- _Source material_
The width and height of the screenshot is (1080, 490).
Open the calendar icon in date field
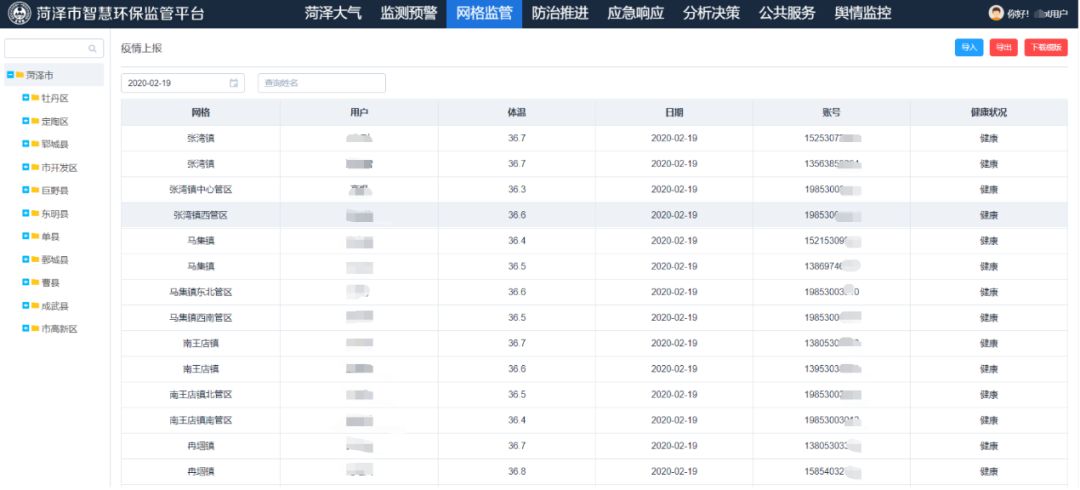(234, 83)
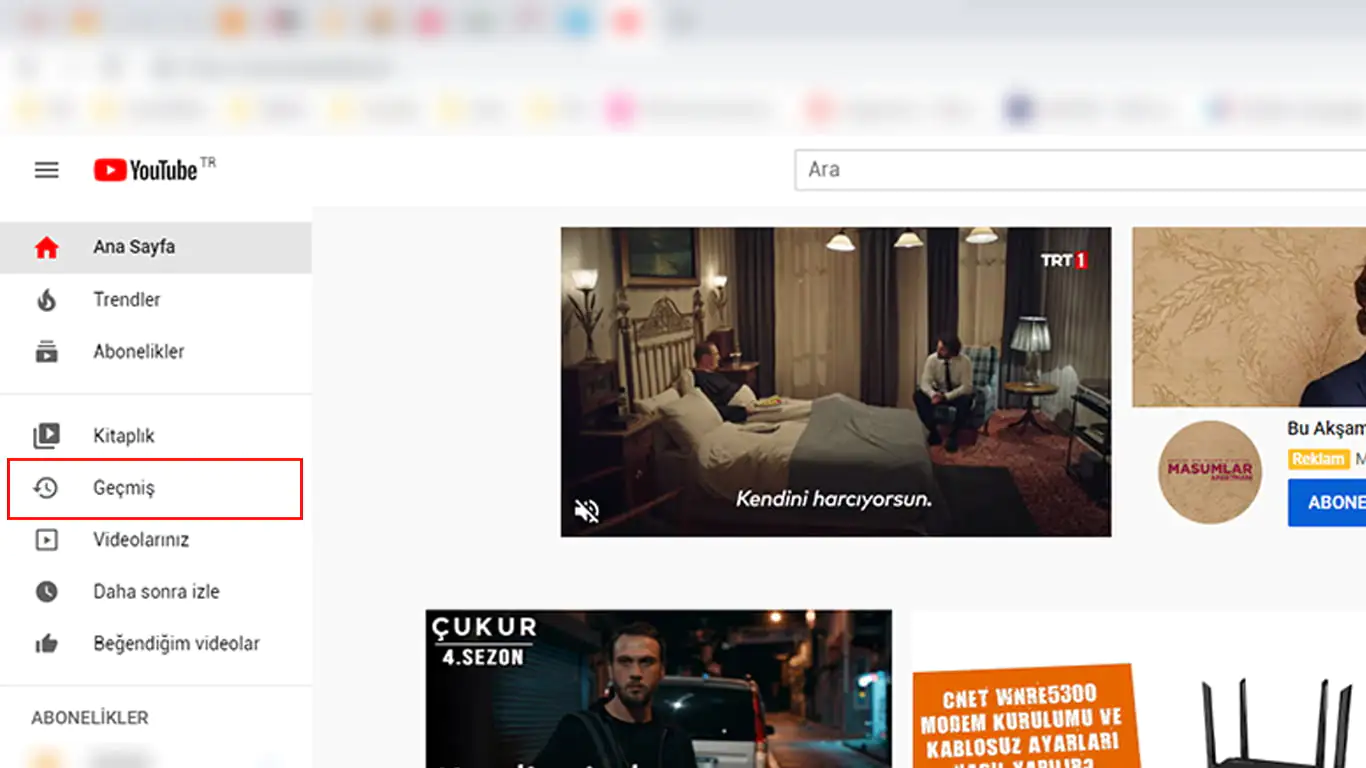
Task: Click the Abonelikler subscriptions icon
Action: (x=47, y=352)
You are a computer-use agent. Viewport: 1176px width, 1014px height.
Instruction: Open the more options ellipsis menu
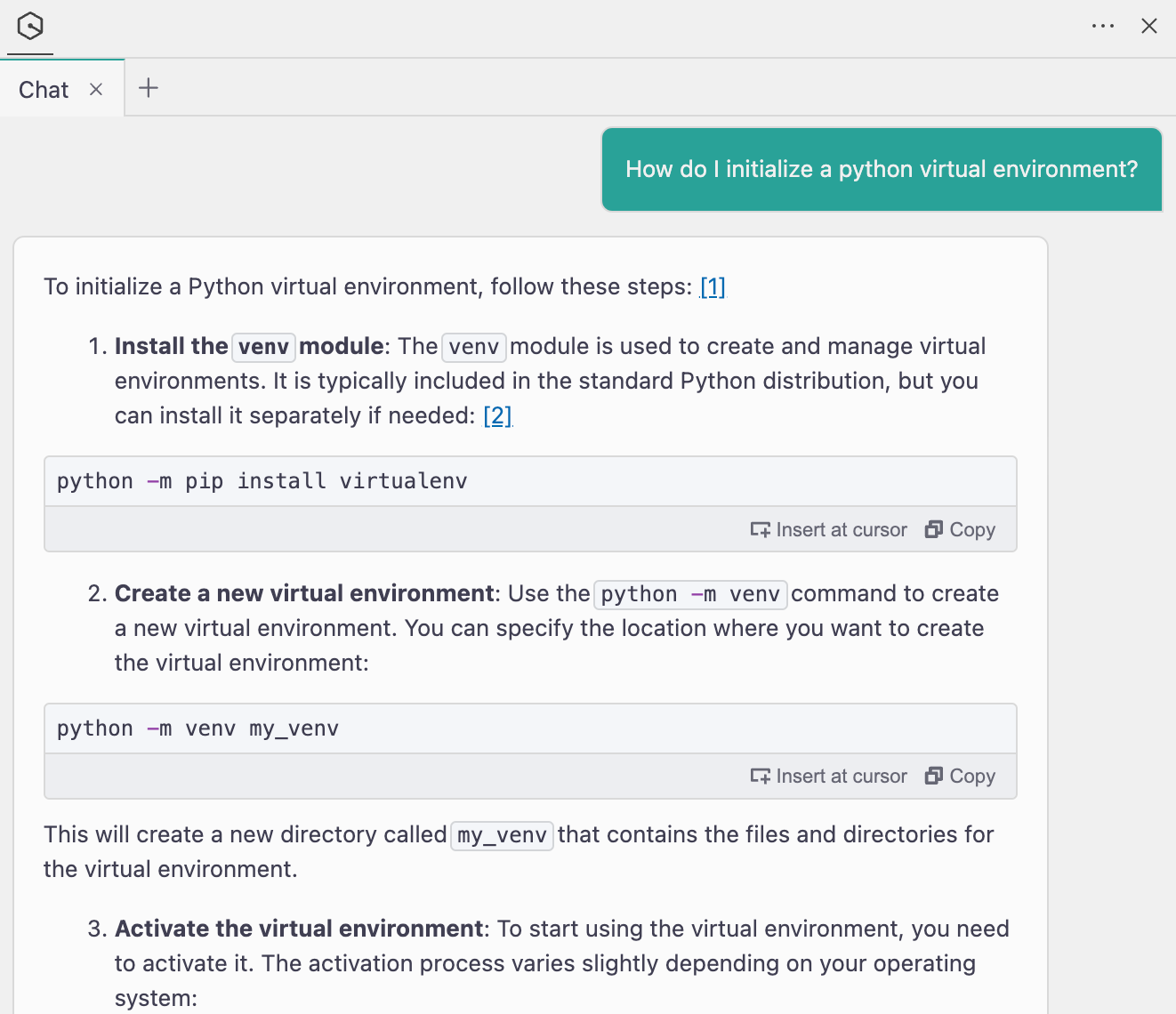1102,27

- _Work request_
If a line in the material above contains "height", show that line.

- _Response box_
The width and height of the screenshot is (1080, 490).
You are a computer-use agent. Viewport: 1176px width, 1014px height.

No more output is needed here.